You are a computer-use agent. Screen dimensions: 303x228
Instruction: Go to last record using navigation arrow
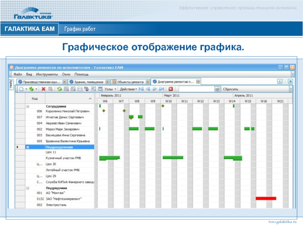pyautogui.click(x=161, y=89)
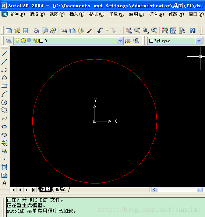Expand the layer list dropdown
Viewport: 205px width, 217px height.
tap(120, 41)
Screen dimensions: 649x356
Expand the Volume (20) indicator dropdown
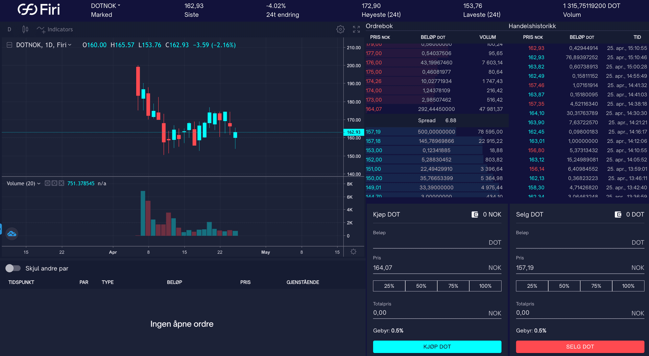(39, 183)
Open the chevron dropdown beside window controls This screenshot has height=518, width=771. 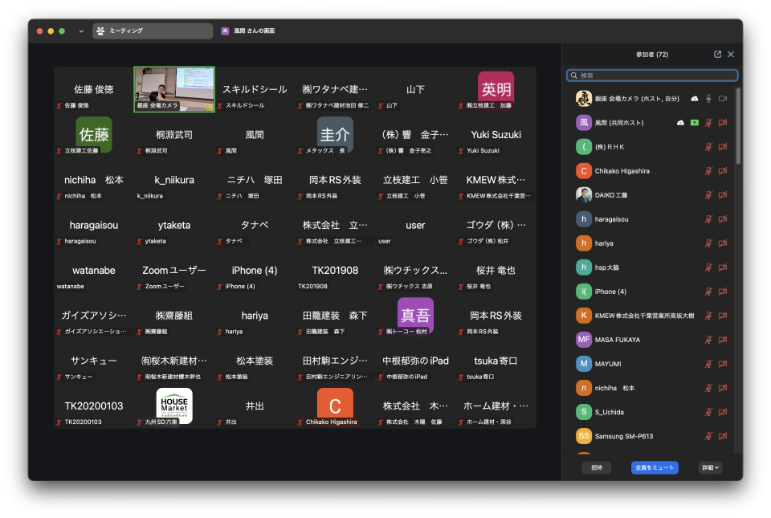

▶ **Exercise aim**
Copy each of the items above character for character, leaving out the pictures.

▶ **Answer to this task**
You are a computer-use agent. Screen dimensions: 303x228
Instruction: Go to last record using navigation arrow
pyautogui.click(x=161, y=89)
Expand the layer list dropdown
Viewport: 205px width, 217px height.
tap(120, 41)
Screen dimensions: 649x356
Expand the Volume (20) indicator dropdown
(39, 183)
Open the chevron dropdown beside window controls This screenshot has height=518, width=771. 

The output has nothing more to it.